Photographer experimenting with digital color

Published 10:22 am Monday, May 3, 2004

By By JOHN EBY / Dowagiac Daily News
In a concession to the computer age and digital photography, Algimantas Kezys, who worked strictly in black-and-white for almost 40 years, in 2000 "felt the time has come to try my hand at color."
He was afraid the book on angels would prove to be "another blind alley for me because others' ideas never work for me. She lived secluded in the woods. When I saw those folk art sculptures," however, Kezys knew this project would be the exception to his rule.
The battery on his camera was dead, however, and he had failed to bring extras. Then he discovered a button that would operate his shuttle manually.
Perhaps an angel intervened.
In fact, he admitted in a phone interview with the Dowagiac Daily News Friday, the former Jesuit priest who fled his native Lithuania in 1950 feels "jittery" because of critical backlash to colorizing and accusations that he "abandoned a freeway for a path in the woods" by following the purity of his artistic vision rather than making commercial success his priority.
Reaction to his colorized photographs is reminiscent of the furor which ensued in folk music circles when Bob Dylan plugged his guitar into an amplifier.
The Dowagiac Dogwood Fine Arts Festival Committee, in association with Dr. Matthew and Beth Cripe and John A. and Nancy C. Vylonis, present a lecture and reception to view Kezys' photography exhibition next Monday, May 10, at 7:30 p.m. in the theater of the Dale A. Lyons Building on Southwestern Michigan College's Dowagiac campus.
SMC gallery hours May 11-15 are Tuesday, Wednesday and Saturday, 7 to 9 p.m.
That Kezys is in photography at all is by "sheer accident." He is sensitive to the fact that he never had any formal photography training. "I'm a completely self-made man" who has gone on to publish more than 20 books.

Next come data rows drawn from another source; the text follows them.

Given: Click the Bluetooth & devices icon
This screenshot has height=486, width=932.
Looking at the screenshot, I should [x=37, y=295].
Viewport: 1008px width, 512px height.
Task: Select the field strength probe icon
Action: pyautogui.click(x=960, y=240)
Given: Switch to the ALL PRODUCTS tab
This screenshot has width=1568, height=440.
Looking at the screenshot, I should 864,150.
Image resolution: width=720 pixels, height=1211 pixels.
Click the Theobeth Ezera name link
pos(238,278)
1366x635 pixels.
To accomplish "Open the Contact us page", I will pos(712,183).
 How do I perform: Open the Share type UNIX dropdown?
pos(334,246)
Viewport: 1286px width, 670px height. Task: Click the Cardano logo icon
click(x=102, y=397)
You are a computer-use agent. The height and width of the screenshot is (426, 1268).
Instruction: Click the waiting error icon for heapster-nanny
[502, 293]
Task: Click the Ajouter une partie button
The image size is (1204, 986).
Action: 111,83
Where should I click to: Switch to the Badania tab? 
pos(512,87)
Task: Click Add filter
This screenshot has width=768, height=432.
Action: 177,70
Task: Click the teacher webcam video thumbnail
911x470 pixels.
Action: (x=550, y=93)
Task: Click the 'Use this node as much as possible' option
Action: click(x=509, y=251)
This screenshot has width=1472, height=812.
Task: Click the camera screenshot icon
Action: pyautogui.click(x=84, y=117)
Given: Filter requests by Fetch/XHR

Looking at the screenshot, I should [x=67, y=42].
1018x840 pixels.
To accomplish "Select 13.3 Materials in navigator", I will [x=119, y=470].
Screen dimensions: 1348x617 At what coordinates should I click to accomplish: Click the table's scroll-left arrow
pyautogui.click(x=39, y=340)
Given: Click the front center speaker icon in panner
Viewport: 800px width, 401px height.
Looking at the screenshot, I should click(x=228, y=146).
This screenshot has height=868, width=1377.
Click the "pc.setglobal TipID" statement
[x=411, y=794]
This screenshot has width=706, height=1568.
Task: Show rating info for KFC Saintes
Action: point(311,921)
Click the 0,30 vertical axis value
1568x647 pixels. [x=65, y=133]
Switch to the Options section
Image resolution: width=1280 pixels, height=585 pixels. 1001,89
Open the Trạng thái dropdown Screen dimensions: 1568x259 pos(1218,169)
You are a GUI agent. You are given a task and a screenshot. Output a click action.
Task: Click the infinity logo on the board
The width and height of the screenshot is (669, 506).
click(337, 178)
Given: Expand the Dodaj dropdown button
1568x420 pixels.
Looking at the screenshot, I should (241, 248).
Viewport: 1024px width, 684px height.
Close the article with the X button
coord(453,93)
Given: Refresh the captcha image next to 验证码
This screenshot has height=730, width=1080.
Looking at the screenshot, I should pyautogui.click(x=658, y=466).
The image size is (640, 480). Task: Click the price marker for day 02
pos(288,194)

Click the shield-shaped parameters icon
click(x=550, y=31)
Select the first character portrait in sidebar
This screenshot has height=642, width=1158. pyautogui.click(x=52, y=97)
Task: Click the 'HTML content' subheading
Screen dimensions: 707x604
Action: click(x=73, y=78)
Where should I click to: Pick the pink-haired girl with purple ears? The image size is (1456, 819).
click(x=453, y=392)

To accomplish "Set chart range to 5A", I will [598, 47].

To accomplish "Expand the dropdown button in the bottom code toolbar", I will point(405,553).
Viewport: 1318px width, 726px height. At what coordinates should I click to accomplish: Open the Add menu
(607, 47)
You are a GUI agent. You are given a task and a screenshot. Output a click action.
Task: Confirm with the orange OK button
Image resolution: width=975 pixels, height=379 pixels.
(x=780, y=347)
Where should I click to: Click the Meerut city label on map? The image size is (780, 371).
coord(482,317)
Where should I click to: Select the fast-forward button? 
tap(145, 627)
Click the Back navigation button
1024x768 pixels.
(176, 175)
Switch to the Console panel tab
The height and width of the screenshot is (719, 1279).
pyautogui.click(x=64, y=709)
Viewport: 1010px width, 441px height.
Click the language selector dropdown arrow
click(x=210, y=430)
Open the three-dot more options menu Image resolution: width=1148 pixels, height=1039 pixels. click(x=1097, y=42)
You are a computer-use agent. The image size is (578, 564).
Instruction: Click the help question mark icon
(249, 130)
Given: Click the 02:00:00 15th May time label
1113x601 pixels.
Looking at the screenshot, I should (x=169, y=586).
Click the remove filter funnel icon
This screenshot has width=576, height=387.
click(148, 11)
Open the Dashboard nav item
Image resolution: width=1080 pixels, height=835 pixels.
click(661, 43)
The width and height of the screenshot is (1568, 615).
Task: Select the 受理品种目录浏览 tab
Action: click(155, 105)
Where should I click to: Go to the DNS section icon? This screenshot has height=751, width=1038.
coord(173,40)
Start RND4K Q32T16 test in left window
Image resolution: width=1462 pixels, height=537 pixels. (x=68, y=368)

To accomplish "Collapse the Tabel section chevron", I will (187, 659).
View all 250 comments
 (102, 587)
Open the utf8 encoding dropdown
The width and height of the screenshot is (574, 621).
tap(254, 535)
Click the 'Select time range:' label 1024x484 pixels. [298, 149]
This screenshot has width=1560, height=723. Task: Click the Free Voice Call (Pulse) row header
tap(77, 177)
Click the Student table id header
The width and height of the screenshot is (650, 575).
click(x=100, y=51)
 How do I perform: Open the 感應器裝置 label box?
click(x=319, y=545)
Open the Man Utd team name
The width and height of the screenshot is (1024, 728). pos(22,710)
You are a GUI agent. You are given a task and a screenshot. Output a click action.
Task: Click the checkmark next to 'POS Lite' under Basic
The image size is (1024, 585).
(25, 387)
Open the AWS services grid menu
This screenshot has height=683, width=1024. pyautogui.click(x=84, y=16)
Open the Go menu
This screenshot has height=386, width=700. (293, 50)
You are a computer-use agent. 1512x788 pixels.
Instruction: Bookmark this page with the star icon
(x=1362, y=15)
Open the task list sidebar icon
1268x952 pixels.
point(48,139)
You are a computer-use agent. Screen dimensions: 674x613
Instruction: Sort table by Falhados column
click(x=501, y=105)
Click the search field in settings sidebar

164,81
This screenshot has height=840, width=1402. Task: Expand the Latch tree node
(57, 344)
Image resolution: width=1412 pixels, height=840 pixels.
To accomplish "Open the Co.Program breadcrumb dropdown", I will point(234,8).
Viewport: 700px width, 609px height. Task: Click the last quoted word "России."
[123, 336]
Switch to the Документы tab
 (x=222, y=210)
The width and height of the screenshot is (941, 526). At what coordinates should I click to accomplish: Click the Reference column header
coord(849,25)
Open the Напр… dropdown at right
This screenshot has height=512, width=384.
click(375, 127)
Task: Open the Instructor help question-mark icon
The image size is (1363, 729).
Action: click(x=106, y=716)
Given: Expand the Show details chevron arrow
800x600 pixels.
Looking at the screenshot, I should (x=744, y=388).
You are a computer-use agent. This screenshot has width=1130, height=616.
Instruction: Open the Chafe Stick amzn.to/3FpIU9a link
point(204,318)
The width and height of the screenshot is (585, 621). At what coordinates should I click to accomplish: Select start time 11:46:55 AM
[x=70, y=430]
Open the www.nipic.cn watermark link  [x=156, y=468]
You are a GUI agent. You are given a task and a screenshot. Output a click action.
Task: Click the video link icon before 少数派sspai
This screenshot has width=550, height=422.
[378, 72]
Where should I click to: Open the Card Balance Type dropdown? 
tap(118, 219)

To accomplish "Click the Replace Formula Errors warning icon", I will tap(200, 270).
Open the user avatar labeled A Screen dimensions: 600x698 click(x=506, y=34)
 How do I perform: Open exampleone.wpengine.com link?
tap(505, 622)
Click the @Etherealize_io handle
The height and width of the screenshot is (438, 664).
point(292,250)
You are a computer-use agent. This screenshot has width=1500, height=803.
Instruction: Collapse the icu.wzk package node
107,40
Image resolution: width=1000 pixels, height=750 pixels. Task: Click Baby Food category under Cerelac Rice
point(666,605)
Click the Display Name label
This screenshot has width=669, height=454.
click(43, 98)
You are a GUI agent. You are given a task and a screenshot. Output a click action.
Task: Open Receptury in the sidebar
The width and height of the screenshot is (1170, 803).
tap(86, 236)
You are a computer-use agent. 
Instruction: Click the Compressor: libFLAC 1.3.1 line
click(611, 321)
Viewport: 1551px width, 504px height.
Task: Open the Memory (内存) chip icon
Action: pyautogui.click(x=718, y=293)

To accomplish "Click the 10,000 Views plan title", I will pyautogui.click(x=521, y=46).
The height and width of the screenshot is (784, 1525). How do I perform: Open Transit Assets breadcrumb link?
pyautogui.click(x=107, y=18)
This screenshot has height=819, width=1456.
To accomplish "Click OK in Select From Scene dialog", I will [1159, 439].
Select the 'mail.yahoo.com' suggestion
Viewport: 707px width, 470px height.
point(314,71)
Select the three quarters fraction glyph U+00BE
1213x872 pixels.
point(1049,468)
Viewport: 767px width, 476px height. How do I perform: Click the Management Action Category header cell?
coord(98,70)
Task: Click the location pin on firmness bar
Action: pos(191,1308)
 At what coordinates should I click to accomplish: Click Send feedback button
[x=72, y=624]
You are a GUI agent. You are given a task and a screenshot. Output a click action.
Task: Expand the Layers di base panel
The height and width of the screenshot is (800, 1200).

As a student he was given an assignment in the summer at a camp for kids to show them how to take pictures. "I was excited about the idea," he said, "and before I knew it, I was hooked."
Digital colorization marks a distinct third phase in Kezys' evolution.
His artist's statement of 1972 says, "I believe the camera is a mechanical tool for communication between individuals. The process of photographic communication begins with the photographer's inner self. It continues through the mechanics of photography that act as transmitters of his thoughts, feelings and vision to another individual.
Kezys changed his style in 1990 with publication of "Doubleprints."
Kezys said in that phase he concentrated on creating a "symbol of reality" rather than documenting something that was 100-percent true to reality. He compares it to holy scripture. "We're so fundamentalist in what it says, then we found out that it's not history in the sense we write it. They wrote in a symbolic language that expresses a truth, but not a factual truth." He said symbols transmit higher, more abstract ideals.
Born in Lithuania in 1928, he fled to the West prior to Soviet occupation of his homeland and came to the United States in 1950.
In 1956 he received a master's degree in philosophy he "never uses" from Loyola University in Chicago.
Assigned to the Lithuanian province of the Jesuit Fathers, he served his countrymen in Chicago and other cities in the United States. He founded the Lithuanian Photo Library and has served as its president since 1966.
He also founded and is presently chairman of the board of the Lithuanian Library Press in Chicago. He directed the Lithuanian Youth Center in Chicago from 1974 to 1977.
Kezys' first exhibition at the Art Institute of Chicago came in 1965. He has since exhibited in Washington, D.C., at the gallery of the International Monetary Fund (IMF), City Hall of Vilnius, Lithuania, and the Cultural Center in Sao Paulo, Brazil.
His gallery represents Lithuanian artists worldwide. He publishes reviews, catalogs and books on art, religion and photography. He prepares a new art show every two weeks.